Pre-trained weights are available at ./data/models/lgbm and can be used with the following command:

python -m famews.scripts.train_tabular_model \
    -g ./config/lgbm_base_pred.gin \
    -l ./logs/lgbm_base \
    --seed 1111

Note that these runs will also store in the log directory the predictions obtained on the test set.

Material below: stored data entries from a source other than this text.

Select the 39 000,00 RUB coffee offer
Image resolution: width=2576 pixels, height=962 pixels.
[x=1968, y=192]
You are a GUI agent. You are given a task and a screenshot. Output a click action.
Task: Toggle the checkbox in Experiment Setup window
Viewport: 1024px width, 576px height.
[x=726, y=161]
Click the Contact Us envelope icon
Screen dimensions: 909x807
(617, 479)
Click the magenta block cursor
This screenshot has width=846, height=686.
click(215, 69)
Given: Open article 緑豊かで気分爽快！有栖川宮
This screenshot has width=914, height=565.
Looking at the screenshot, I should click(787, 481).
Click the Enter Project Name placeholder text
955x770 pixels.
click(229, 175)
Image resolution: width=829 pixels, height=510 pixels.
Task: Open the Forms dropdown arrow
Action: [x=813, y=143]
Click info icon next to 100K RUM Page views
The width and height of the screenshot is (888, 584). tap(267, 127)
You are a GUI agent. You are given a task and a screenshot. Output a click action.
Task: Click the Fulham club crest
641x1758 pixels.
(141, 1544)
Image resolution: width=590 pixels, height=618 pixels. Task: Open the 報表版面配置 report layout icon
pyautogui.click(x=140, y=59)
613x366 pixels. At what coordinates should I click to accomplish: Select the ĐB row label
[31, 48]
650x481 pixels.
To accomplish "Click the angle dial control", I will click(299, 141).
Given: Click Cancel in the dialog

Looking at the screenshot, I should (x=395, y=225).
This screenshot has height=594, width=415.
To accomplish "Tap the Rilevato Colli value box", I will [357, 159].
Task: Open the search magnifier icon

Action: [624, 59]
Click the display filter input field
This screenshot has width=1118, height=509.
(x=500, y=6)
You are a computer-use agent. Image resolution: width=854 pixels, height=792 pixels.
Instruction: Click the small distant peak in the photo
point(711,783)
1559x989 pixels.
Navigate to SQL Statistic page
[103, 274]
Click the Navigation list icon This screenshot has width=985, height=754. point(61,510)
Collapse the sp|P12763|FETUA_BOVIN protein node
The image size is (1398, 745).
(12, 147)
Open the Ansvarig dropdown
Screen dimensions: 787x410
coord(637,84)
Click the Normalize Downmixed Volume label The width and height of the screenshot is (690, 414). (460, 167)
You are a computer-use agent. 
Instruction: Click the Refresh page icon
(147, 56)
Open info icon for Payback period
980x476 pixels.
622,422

You can launch several training with the submit_wrapper.py script. We encourage to do so to obtain model predictions from different random seeds (see config at ./config/lgbm_10seeds.yaml). The following command can be run:

python -m famews.scripts.submit_wrapper \
       --config ./config/lgbm_10seeds_train.yaml \
       -d ./logs/lgbm_10seeds

[TO RUN TO REPRODUCE SAMPLE REPORT]
We also provide pre-trained weights for the LGBM models trained with 10 different random seeds in ./data/models/lgbm_10seeds. To generate the predictions from each of these models, one can launch the submit_wrapper_pred_models.py script with the following command:

python -m famews.scripts.submit_wrapper_pred_models \
      --config ./config/lgbm_10seeds_pred.yaml \
      -d ./logs/lgbm_10seeds

LSTM model

To train an LSTM model, an example GIN config is available at ./config/lstm_base_train.gin. Training can be performed with the following command:

python -m famews.scripts.train_sequence_model \
    -g ./config/lstm_base_train.gin \
    -l ./logs/lstm_base \
    --seed 1111

Pre-trained weights are available at ./data/models/lstm and can be used with the following command:

python -m famews.scripts.train_sequence_model \
    -g ./config/lstm_base_pred.gin \
    -l ./logs/lstm_base \
    --seed 1111

Note that these runs will also store in the log directory the predictions obtained on the test set.

Fairness analysis

To audit the fairness of a model, we first need to obtain its predictions on the test set (see above commands) and to obtain certain preprocessed data (see Preprocessing section).
The following commands can be used to run a basic configuration of the fairness analysis on the HiRID dataset based on our example models. We give more details afterwards on how to construct such configurations for different use-cases.

LGBM model

To audit an LGBM model, an example GIN config is available at ./config/lgbm_base_fairness.gin and the following command can be run:

python -m famews.scripts.run_fairness_analysis \
    -g ./config/lgbm_base_fairness.gin \
    -l ./logs/lgbm_base/seed_1111 \
    --seed 1111

[TO RUN TO REPRODUCE SAMPLE REPORT]
We encourage users to audit an averaged model obtained from models trained on different random seeds, an example GIN config is available at ./config/lgbm_10seeds_fairness.gin and the following command can be run:

python -m famews.scripts.run_fairness_analysis \
   -g ./config/lgbm_10seeds_fairness.gin \
   -l ./logs/lgbm_10seeds \
   --seed 1111

LSTM model

To audit an LSTM model, an example GIN config is available at ./config/lstm_base_fairness.gin and the following command can be run:

python -m famews.scripts.run_fairness_analysis \
    -g ./config/lstm_base_fairness.gin \
    -l ./logs/lstm_base/seed_1111 \
    --seed 1111

Please note that for this audit we don't run the AnalyseFeatImportanceGroup stage as it requires computing the SHAP values and this isn't supported for the DL learning model.
However, if you still want to run this stage you can directly provide the SHAP values as input to the pipeline (see ./famews/famews/fairness_check/README.md for more details).